*Collected data*:
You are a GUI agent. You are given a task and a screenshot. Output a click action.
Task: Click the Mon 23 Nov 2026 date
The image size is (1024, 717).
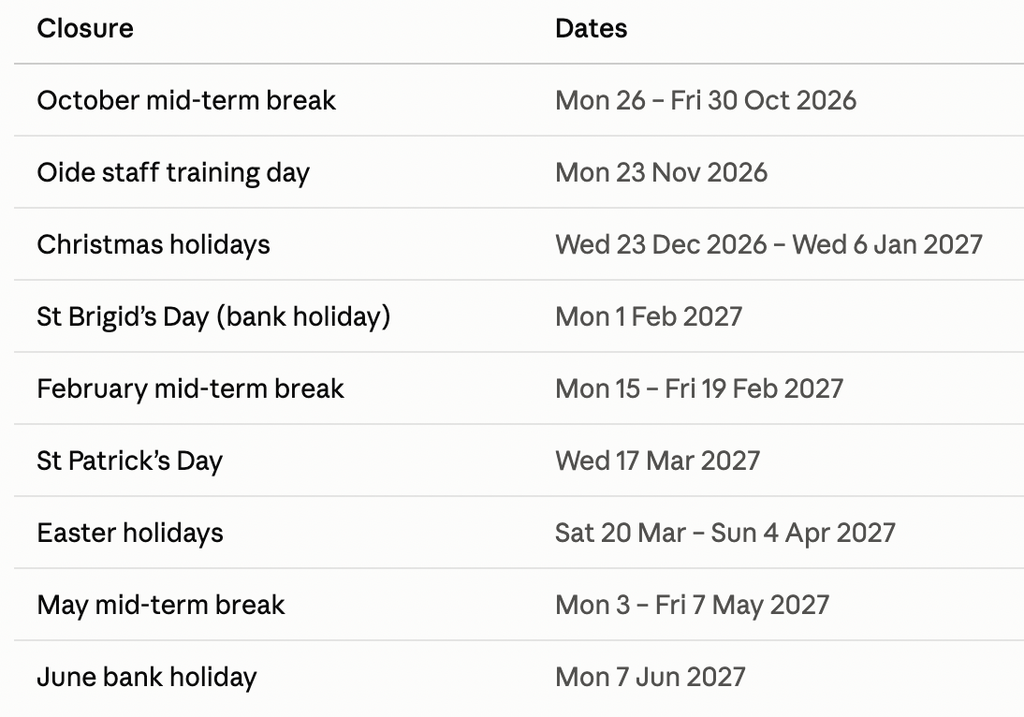click(x=661, y=173)
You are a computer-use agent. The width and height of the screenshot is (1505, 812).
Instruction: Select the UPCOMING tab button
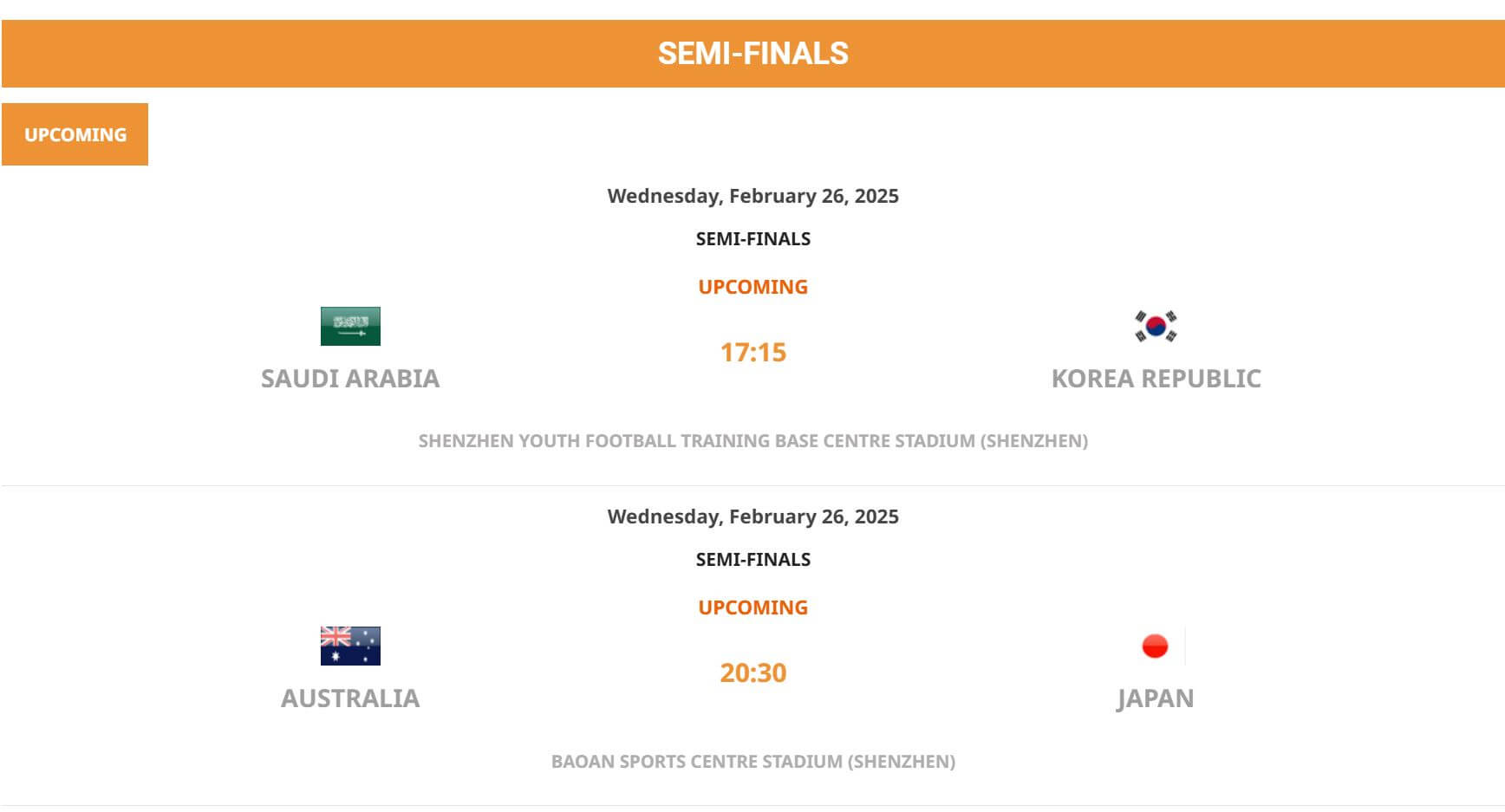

*EXERCISE*: All lines holding the word "agent" must be copied from the data.

*RESPONSE*:
You are a GUI agent. You are given a task and a screenshot. Output a click action.
You are a computer-use agent. The width and height of the screenshot is (1505, 812).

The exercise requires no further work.